Merit Pay Come to Newark

"It's bold. The teachers are really—if they vote [yes] on this—they're showing a lot of courage. And they're the heroes. I just brought it to a point. The rest is up to them"
That’s Newark Teacher Union President Joseph Del Grosso on a new proposed contract between the union and the Newark Public Schools that, according to today’s Wall Street Journal, “would overhaul teacher pay, introducing lucrative merit bonuses and giving teachers a role in grading each other.” The new contract language would also give teachers a role in evaluating each other, currently verboten.

NJ's much larger union, NJEA, does not support this proposal.

If Newark's teachers vote "yes" today, the costs of merit pay would be covered by a combination of Mark Zuckerberg’s donation and the rescinding of current contract language that gives teachers lifetime annual salary bumps for earning advanced degrees. Teachers could choose the option of going with the new system or staying with the old system.
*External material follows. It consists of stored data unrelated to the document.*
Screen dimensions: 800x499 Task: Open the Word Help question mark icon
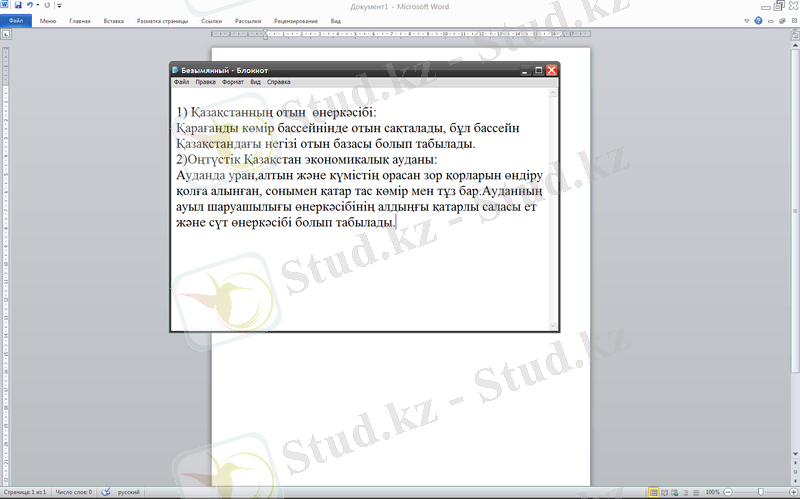coord(757,20)
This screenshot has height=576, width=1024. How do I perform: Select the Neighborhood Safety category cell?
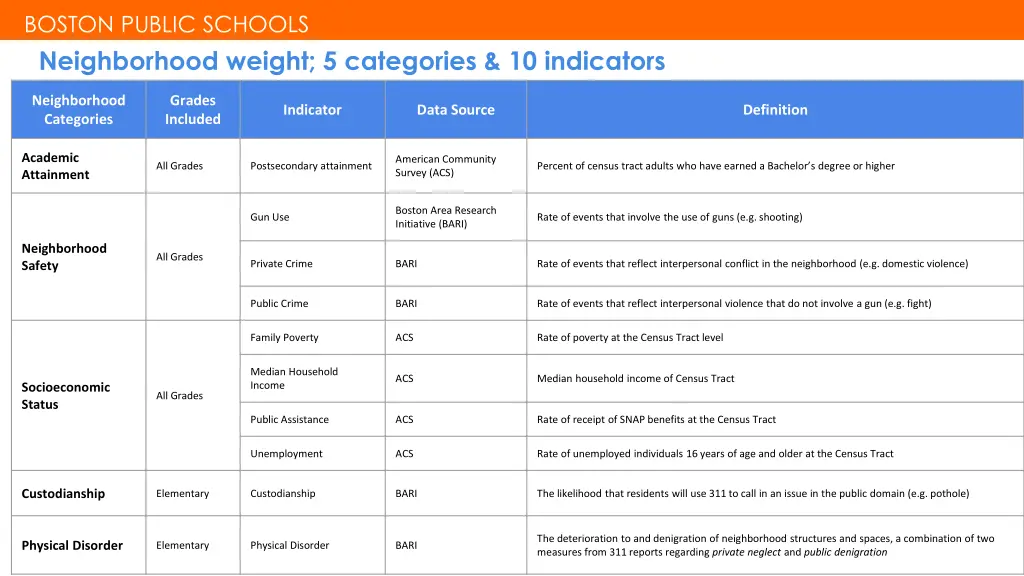point(64,257)
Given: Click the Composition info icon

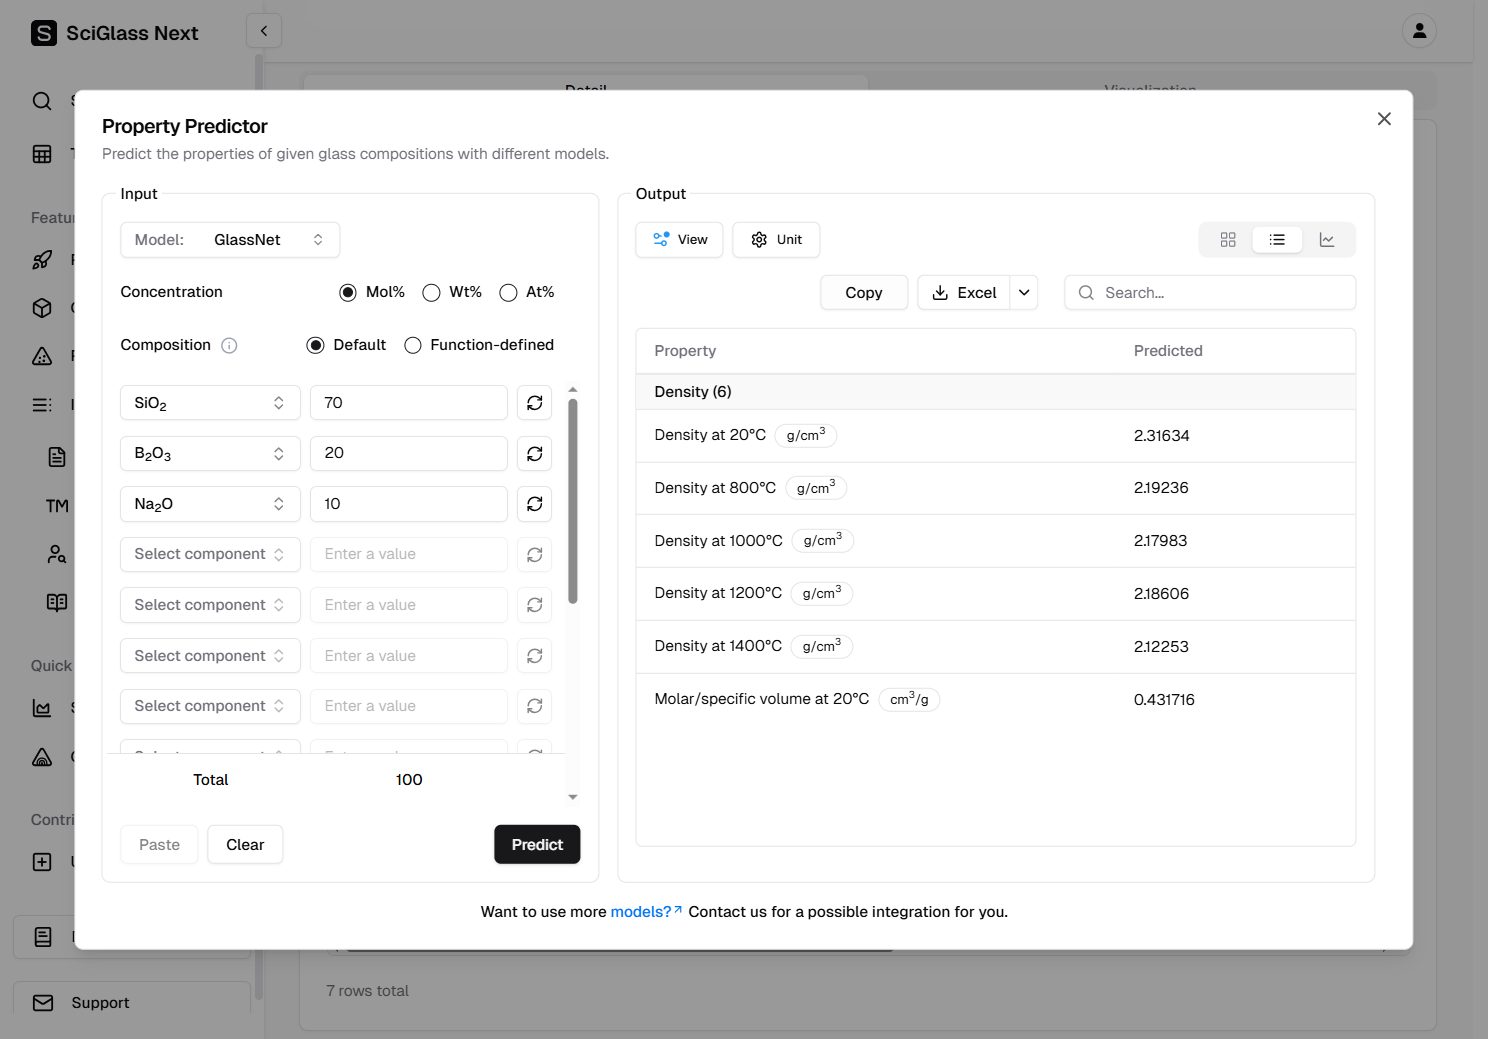Looking at the screenshot, I should coord(229,346).
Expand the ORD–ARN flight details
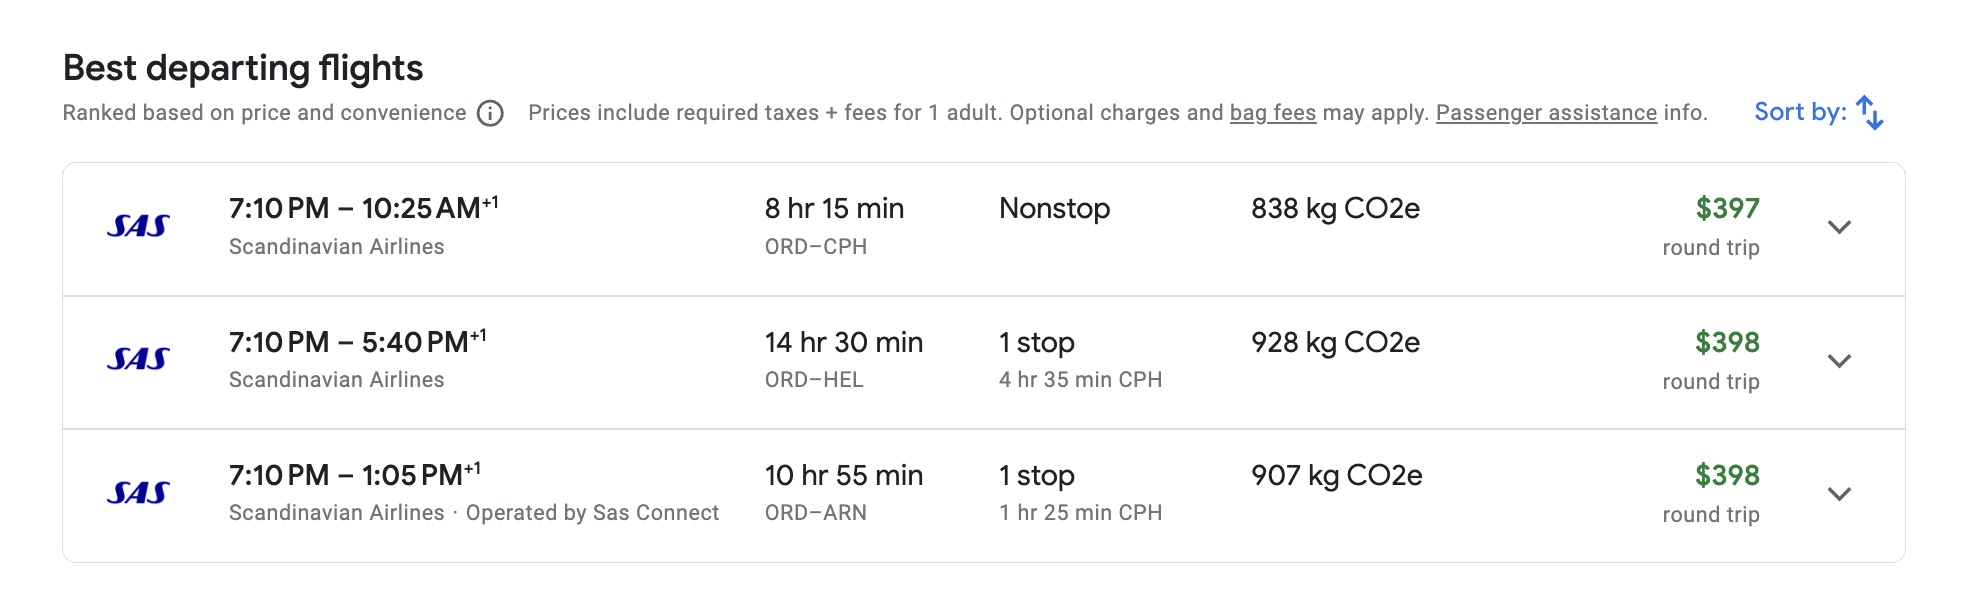 [x=1839, y=494]
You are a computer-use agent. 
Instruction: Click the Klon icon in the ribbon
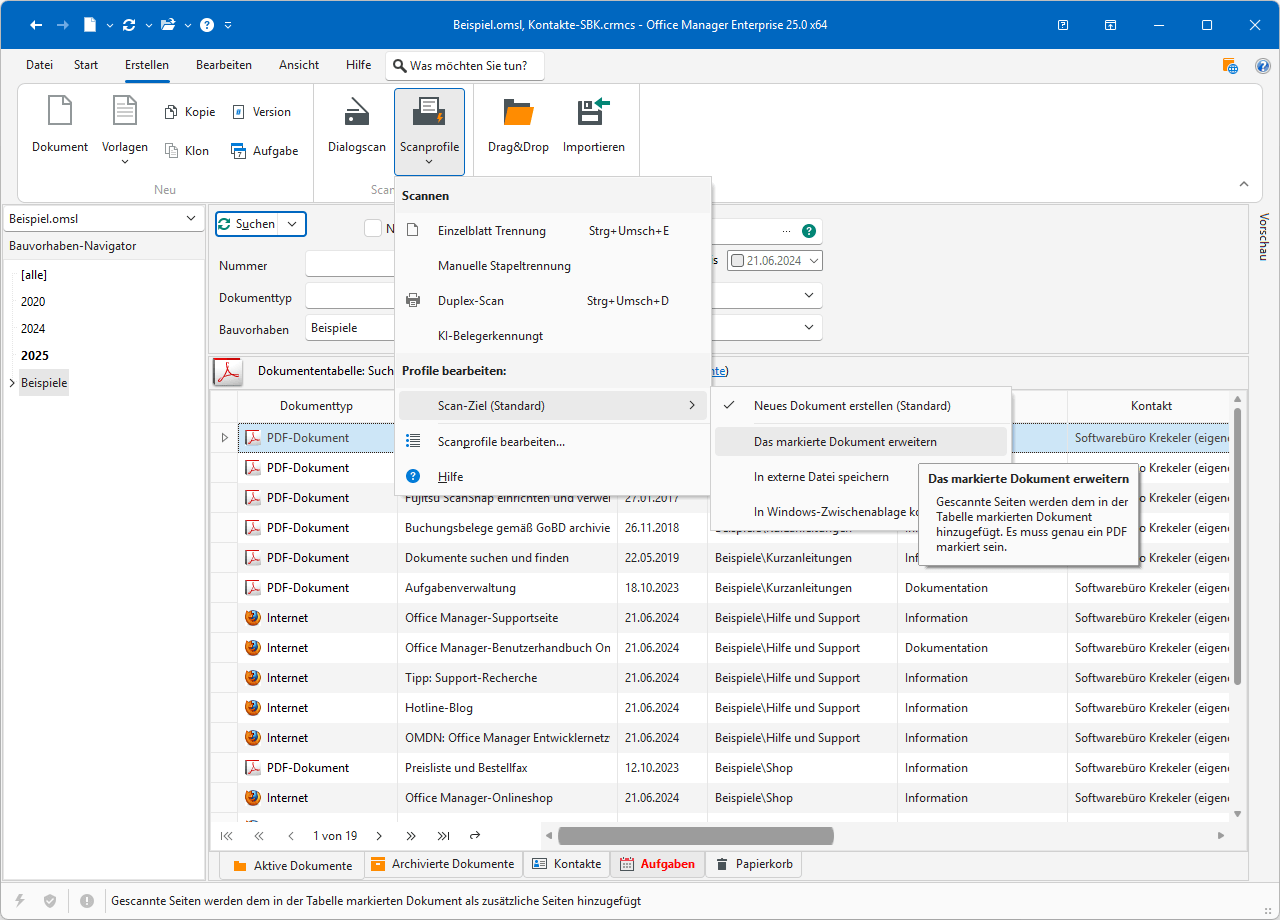pos(171,151)
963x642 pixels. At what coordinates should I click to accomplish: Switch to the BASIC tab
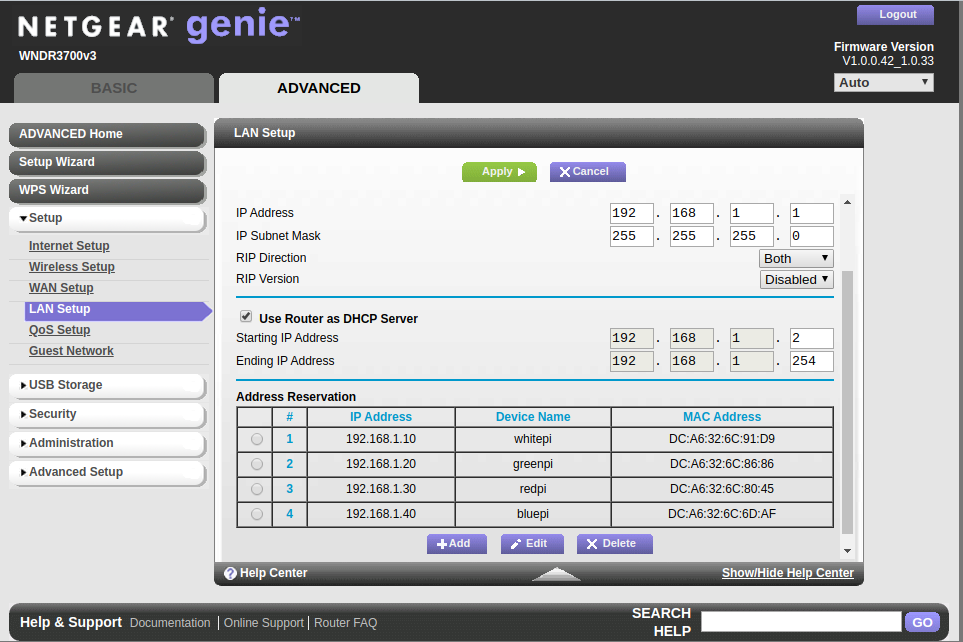tap(114, 88)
The new arrangement, which sounds a lot like Michelle Rhee’s proposal in D.C.,  adheres to research that shows that advanced degrees don’t increase teacher effectiveness. (Teachers would, however, receive a one-time bonus of $20,000 for earning for those degrees.)

Details from the Journal:
Under the contract, teachers could receive up to a $12,500 annual bonus for qualifications such as working in a school that has traditionally struggled to attract good teachers; teaching understaffed subjects; and scoring "highly effective" on their annual evaluations.
The complex system allows teachers to stack bonuses.
Meanwhile, teachers who don't make the grade could lose a pay bump based on years of experience that traditionally has been seen as automatic. They will, however, have the chance to get some of that back if they improve, Mr. Del Grosso said.